Abstract

To evaluate the safety and the effectiveness of posterior vestibulectomy in the treatment of vulvar vestibulitis syndrome. A retrospective cohort study. University Hospital, tertiary referral center. Seventy women treated by posterior vestibulectomy for severe vulvar vestibulitis syndrome during 1995-2007 at the Department of Obstetrics and Gynecology, University Hospital, Helsinki. All operated women were invited to a long-term follow-up study. Patient characteristics, baseline visual analog scale (VAS) for dyspareunia and data from the postoperative period were collected. Of the 70 women, 57 attended the follow-up visit including face-to-face interview, gynecological examination with swab-touch test for vestibular tenderness, current VAS score for dyspareunia and McCoy questionnaire for sexual problems. Short-term and long-term complication rates, dyspareunia by VAS score, vestibular tenderness, sexual problem index and overall patient satisfaction. Ninety-one per cent were satisfied with the outcome. The VAS for dyspareunia decreased from a median of 9 to 3 (66.7% decrease; p<0.001).
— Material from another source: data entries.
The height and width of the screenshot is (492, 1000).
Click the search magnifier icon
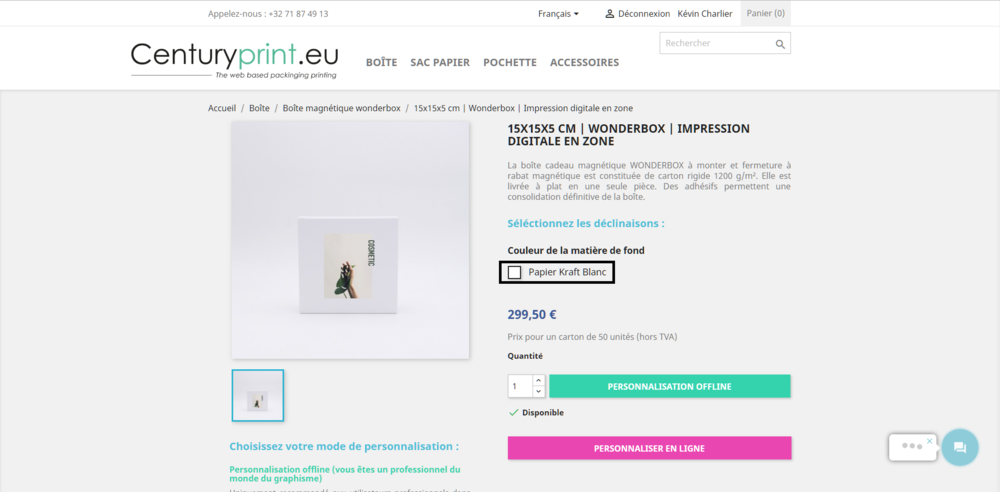pos(779,44)
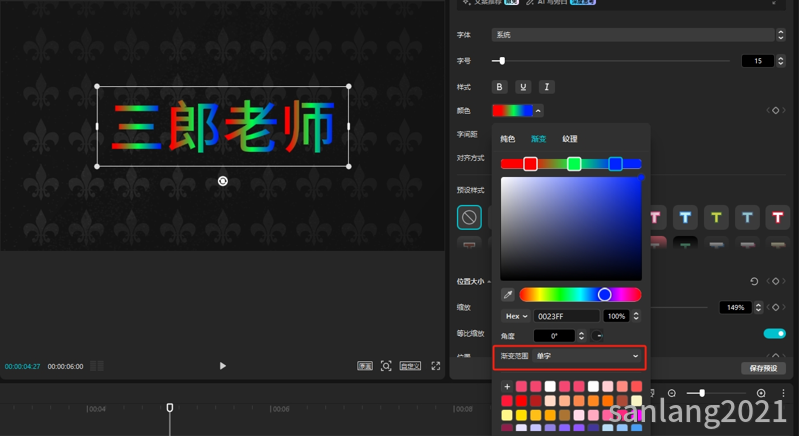Screen dimensions: 799x436
Task: Click the 保存预设 save preset button
Action: (x=762, y=368)
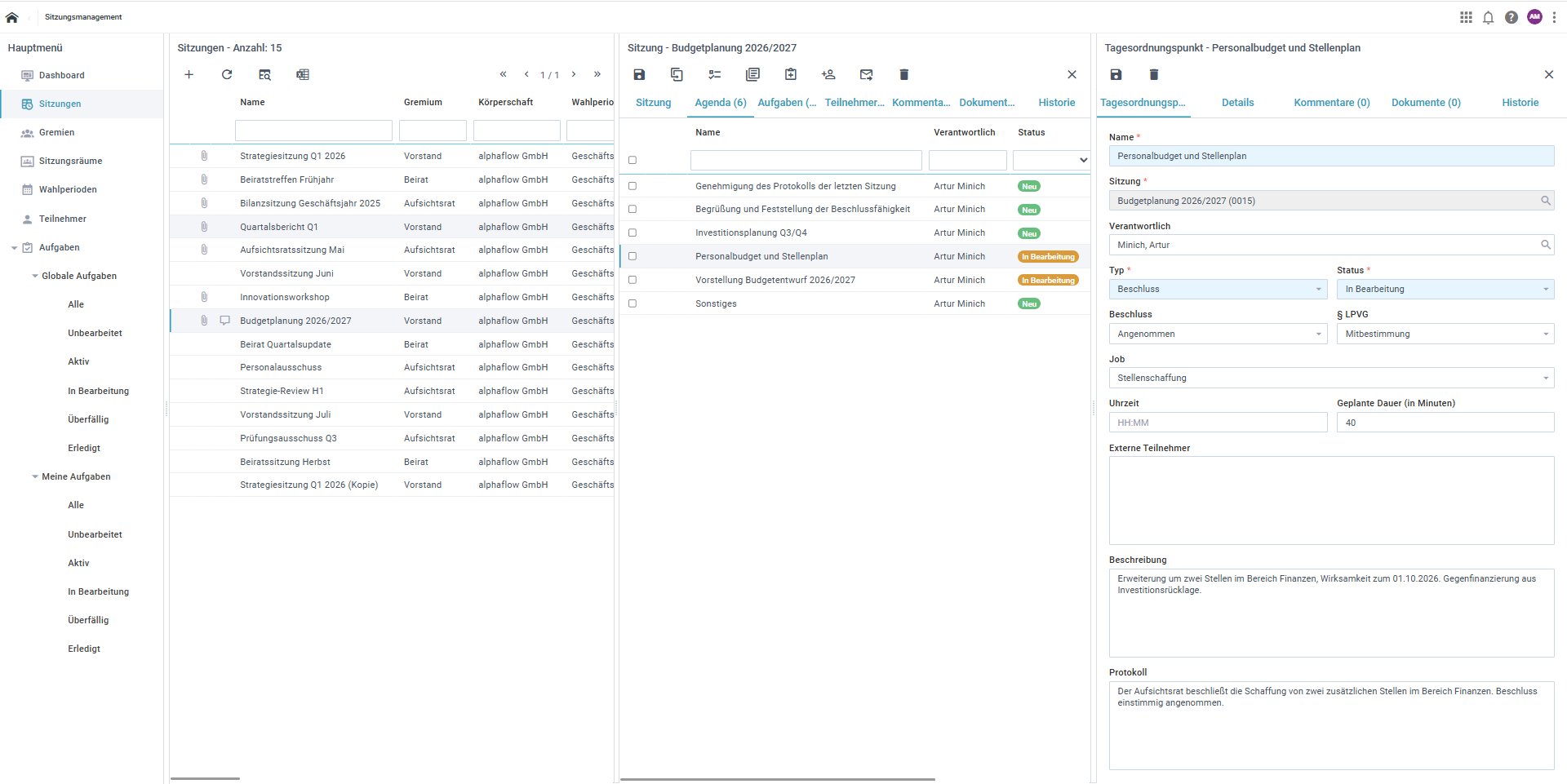Open Gremien in the Hauptmenü

coord(56,132)
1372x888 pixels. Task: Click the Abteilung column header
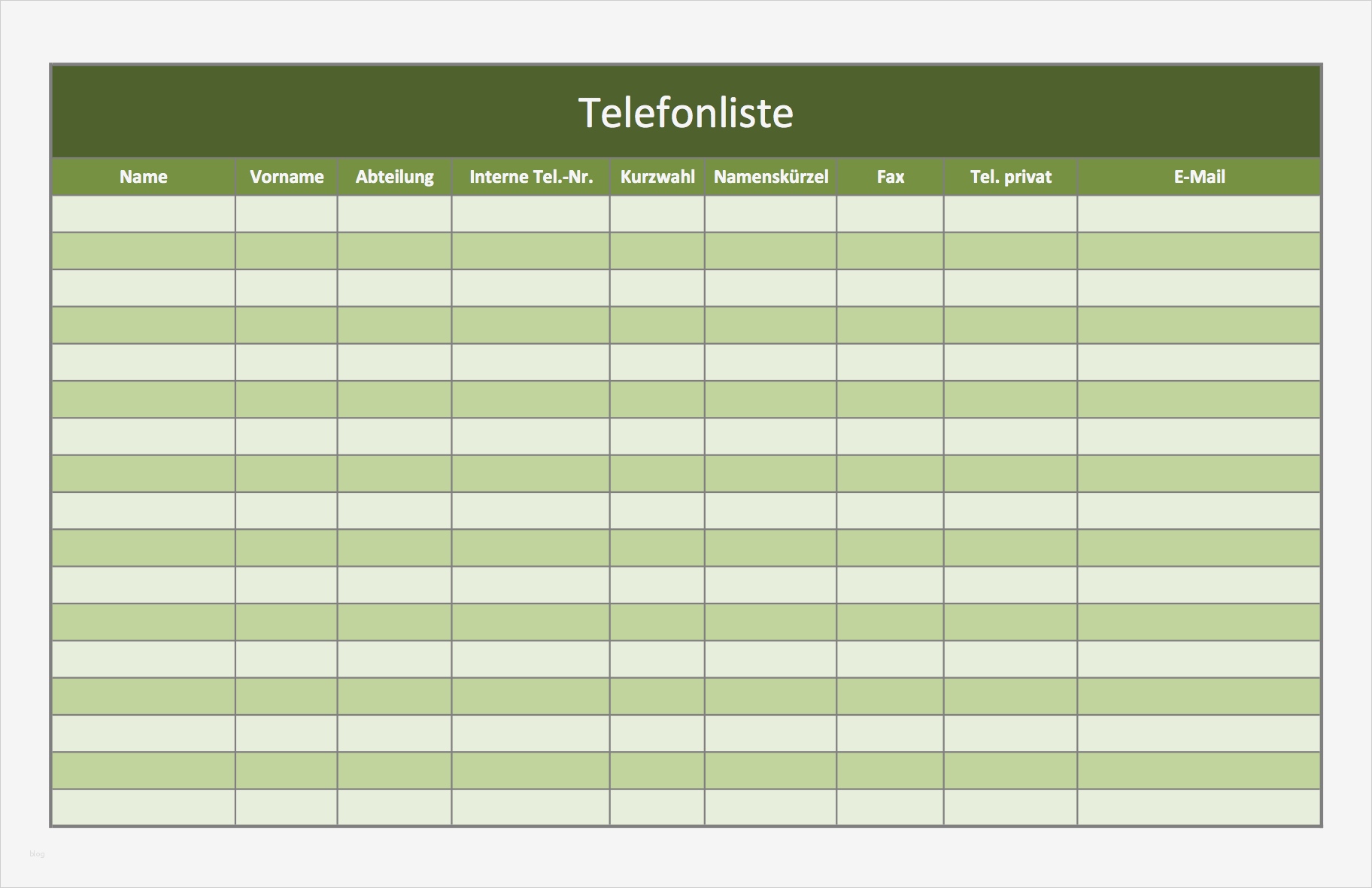394,177
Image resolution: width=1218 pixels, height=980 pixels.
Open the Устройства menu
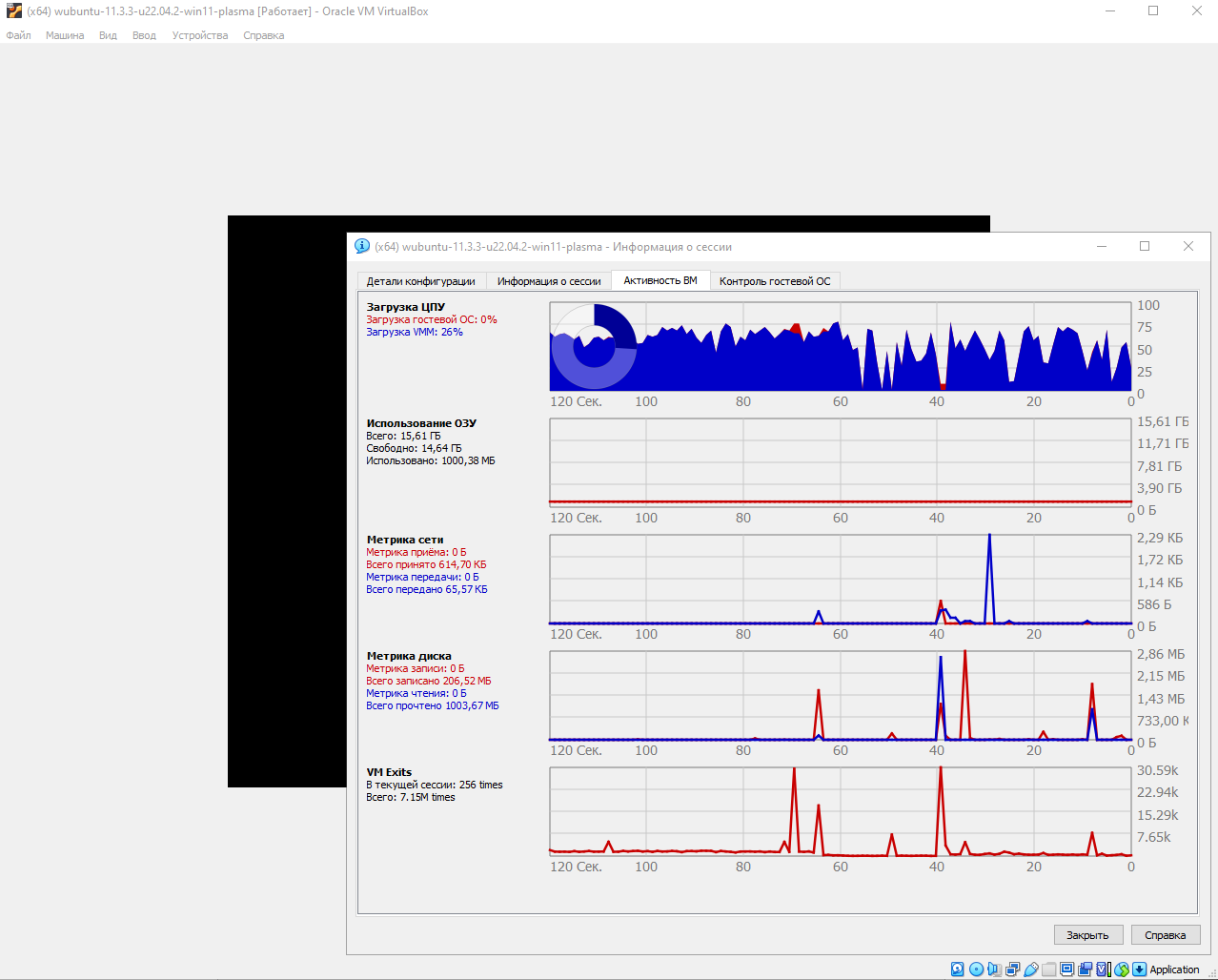(200, 35)
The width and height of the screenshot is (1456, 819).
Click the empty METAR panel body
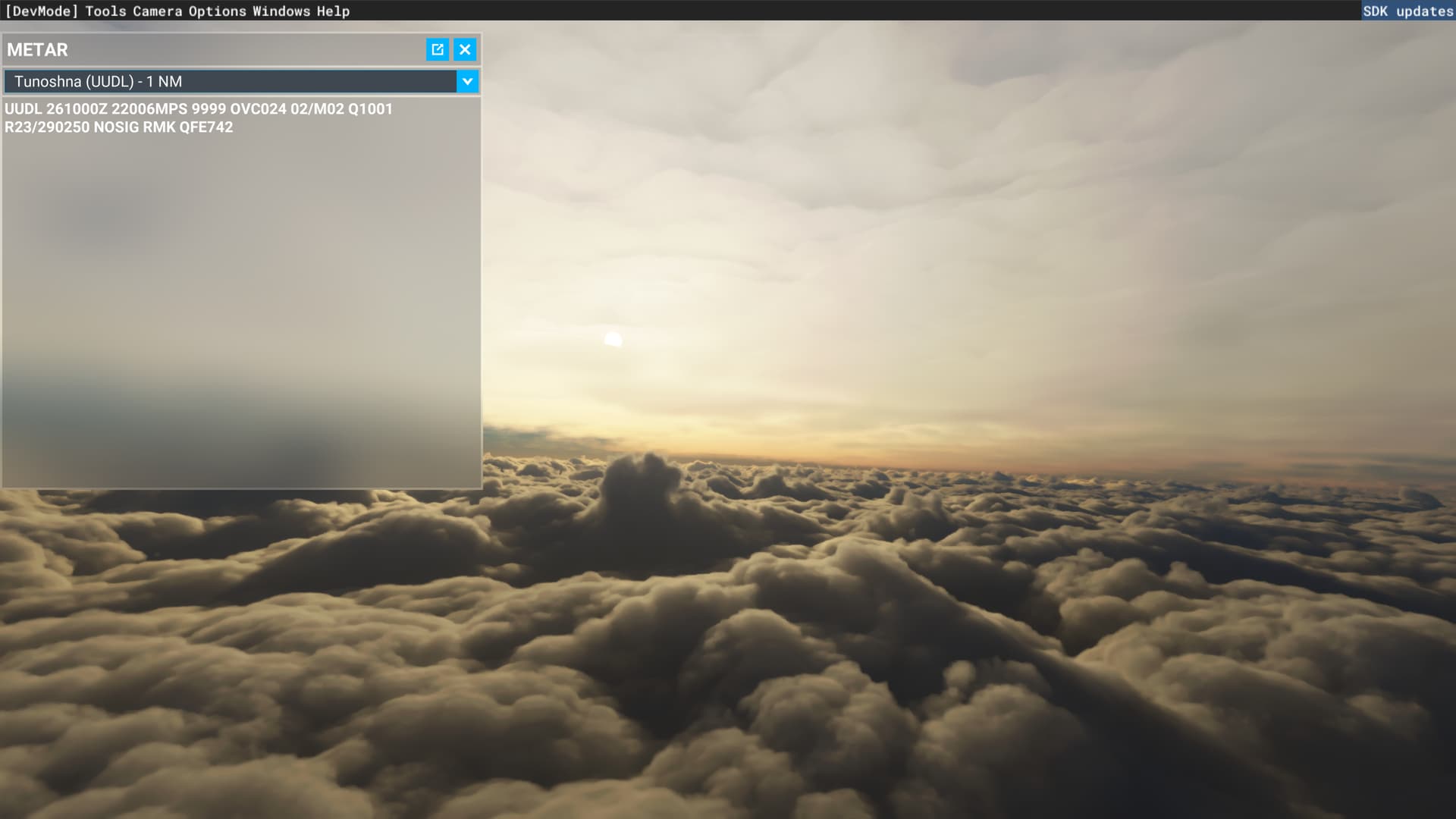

Posterior vestibular tenderness was absent in 34 patients (64.2%). Six (8.6%) patients developed postoperative bleeding and 11 (15.7%) mild wound infection. Bartholin's cysts occurred in four (5.7%) patients. Posterior vestibulectomy is effective and safe in the treatment of severe vulvar vestibulitis syndrome and provides long-term patient satisfaction.